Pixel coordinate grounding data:
──────

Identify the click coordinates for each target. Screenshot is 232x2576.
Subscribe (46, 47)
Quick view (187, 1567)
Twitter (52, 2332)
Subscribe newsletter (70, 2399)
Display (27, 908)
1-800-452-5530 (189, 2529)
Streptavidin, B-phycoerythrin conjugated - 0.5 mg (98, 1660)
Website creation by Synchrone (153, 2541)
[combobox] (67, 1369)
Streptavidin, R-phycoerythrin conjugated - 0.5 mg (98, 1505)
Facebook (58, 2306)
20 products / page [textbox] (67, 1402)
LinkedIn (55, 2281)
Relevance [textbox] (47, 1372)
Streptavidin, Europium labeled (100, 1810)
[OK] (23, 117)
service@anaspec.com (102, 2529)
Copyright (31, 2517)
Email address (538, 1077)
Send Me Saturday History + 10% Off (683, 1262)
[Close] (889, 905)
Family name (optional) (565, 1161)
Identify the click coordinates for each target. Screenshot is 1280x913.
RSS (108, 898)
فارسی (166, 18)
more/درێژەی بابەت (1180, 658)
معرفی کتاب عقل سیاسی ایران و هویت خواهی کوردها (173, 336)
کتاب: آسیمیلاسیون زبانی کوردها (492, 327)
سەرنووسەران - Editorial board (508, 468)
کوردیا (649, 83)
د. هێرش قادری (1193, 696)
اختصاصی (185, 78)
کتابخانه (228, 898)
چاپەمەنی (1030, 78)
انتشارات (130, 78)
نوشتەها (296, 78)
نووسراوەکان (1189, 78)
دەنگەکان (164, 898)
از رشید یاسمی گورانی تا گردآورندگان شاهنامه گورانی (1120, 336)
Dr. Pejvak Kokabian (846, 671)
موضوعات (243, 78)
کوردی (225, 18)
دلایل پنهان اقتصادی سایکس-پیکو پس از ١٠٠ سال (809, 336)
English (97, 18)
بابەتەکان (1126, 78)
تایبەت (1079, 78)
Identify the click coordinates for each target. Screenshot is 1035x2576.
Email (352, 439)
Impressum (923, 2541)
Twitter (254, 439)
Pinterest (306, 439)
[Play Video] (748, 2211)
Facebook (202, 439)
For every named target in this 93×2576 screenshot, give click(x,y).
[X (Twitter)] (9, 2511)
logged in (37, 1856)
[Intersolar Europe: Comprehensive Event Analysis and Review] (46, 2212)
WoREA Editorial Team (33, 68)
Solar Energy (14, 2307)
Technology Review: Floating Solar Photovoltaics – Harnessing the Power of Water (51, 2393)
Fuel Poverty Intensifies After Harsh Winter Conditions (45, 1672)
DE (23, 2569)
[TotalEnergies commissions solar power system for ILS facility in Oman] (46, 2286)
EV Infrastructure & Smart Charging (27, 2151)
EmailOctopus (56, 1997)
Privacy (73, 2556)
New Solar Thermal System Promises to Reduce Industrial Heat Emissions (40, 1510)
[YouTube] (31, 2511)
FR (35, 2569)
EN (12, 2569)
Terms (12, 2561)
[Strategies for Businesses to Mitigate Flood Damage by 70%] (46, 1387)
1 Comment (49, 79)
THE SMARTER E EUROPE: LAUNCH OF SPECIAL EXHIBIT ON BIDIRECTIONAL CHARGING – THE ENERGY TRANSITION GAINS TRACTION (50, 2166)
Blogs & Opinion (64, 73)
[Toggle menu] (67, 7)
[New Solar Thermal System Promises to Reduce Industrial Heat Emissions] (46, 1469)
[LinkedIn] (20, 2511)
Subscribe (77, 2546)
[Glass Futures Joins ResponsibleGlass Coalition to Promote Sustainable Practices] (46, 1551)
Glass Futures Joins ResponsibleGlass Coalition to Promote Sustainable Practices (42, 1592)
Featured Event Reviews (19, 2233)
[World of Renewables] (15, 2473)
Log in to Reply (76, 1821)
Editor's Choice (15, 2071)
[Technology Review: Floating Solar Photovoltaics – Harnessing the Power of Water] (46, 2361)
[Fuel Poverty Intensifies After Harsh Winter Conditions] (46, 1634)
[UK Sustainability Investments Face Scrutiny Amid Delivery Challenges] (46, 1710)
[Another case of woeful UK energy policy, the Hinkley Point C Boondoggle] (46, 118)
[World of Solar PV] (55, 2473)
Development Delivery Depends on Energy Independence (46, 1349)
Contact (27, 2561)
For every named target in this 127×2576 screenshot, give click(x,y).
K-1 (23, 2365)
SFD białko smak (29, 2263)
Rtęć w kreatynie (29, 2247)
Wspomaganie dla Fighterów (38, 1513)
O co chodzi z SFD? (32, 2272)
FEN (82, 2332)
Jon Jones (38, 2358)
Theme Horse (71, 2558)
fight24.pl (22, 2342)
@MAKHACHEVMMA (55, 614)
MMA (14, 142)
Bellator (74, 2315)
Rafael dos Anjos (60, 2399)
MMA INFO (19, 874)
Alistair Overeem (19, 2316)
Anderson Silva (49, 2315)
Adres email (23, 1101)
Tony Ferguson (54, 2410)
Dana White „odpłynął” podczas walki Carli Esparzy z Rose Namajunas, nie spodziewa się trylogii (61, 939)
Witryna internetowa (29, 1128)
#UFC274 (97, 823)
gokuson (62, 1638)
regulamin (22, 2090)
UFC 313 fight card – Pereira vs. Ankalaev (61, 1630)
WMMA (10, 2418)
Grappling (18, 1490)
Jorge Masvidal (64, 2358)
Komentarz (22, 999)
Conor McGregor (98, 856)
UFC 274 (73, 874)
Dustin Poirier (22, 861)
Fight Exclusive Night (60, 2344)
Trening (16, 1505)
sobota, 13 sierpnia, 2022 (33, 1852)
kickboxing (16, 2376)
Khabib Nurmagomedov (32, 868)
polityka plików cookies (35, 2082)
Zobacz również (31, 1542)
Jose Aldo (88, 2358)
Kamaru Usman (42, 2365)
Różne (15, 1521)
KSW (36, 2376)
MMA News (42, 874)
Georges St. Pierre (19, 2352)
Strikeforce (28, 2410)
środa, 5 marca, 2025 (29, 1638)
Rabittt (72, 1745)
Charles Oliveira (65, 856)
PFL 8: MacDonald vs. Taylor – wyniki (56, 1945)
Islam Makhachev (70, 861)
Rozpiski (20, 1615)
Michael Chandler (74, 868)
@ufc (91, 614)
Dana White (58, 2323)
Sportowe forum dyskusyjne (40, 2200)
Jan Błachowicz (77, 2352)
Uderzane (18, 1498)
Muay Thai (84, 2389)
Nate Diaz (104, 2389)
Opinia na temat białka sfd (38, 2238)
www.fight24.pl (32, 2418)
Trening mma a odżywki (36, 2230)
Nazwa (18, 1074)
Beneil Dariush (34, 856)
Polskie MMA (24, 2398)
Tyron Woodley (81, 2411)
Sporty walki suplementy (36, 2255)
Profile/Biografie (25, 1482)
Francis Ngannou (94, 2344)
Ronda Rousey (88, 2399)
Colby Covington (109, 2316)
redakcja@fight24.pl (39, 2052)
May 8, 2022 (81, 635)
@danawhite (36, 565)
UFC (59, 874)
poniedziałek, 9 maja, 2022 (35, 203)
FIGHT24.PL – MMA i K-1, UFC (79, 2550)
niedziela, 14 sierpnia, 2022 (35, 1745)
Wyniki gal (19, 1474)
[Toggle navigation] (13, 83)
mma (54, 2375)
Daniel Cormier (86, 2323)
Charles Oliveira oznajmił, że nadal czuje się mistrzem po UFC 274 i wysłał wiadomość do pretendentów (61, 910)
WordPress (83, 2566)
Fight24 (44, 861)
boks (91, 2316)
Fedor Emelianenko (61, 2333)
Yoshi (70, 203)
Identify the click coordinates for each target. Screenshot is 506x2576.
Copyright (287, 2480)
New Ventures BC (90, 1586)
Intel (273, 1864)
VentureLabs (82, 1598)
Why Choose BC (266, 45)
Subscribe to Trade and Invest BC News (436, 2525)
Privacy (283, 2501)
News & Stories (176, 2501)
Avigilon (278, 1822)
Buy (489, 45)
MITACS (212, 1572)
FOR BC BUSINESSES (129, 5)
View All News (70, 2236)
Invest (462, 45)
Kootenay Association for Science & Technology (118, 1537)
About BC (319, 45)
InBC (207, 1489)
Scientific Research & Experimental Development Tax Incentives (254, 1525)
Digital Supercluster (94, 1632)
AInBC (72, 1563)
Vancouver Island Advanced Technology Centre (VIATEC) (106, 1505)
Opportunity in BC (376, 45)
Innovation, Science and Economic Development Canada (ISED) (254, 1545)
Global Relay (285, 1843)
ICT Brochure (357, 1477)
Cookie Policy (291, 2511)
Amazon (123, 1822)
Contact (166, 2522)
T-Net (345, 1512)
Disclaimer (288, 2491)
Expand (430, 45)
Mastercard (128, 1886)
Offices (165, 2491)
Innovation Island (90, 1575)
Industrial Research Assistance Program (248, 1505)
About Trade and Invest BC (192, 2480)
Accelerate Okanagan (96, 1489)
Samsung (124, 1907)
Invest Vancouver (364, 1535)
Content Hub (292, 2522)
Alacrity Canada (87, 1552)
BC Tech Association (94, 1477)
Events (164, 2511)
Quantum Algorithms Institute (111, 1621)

──────

→ **ABOUT THIS EXERCISE**
Exactly as they stand, set down the lines from the top of the data through the line with "Email (352, 439)".

→ **SOLVED PROBLEM**
Identify the click coordinates for each target. Screenshot is 232x2576.
Subscribe (46, 47)
Quick view (187, 1567)
Twitter (52, 2332)
Subscribe newsletter (70, 2399)
Display (27, 908)
1-800-452-5530 (189, 2529)
Streptavidin, B-phycoerythrin conjugated - 0.5 mg (98, 1660)
Website creation by Synchrone (153, 2541)
[combobox] (67, 1369)
Streptavidin, R-phycoerythrin conjugated - 0.5 mg (98, 1505)
Facebook (58, 2306)
20 products / page [textbox] (67, 1402)
LinkedIn (55, 2281)
Relevance [textbox] (47, 1372)
Streptavidin, Europium labeled (100, 1810)
[OK] (23, 117)
service@anaspec.com (102, 2529)
Copyright (31, 2517)
Email address (538, 1077)
Send Me Saturday History + 10% Off (683, 1262)
[Close] (889, 905)
Family name (optional) (565, 1161)
Identify the click coordinates for each target. Screenshot is 1280x913.
RSS (108, 898)
فارسی (166, 18)
more/درێژەی بابەت (1180, 658)
معرفی کتاب عقل سیاسی ایران و هویت خواهی کوردها (173, 336)
کتاب: آسیمیلاسیون زبانی کوردها (492, 327)
سەرنووسەران - Editorial board (508, 468)
کوردیا (649, 83)
د. هێرش قادری (1193, 696)
اختصاصی (185, 78)
کتابخانه (228, 898)
چاپەمەنی (1030, 78)
انتشارات (130, 78)
نوشتەها (296, 78)
نووسراوەکان (1189, 78)
دەنگەکان (164, 898)
از رشید یاسمی گورانی تا گردآورندگان شاهنامه گورانی (1120, 336)
Dr. Pejvak Kokabian (846, 671)
موضوعات (243, 78)
کوردی (225, 18)
دلایل پنهان اقتصادی سایکس-پیکو پس از ١٠٠ سال (809, 336)
English (97, 18)
بابەتەکان (1126, 78)
تایبەت (1079, 78)
Identify the click coordinates for each target. Screenshot is 1035x2576.
Email (352, 439)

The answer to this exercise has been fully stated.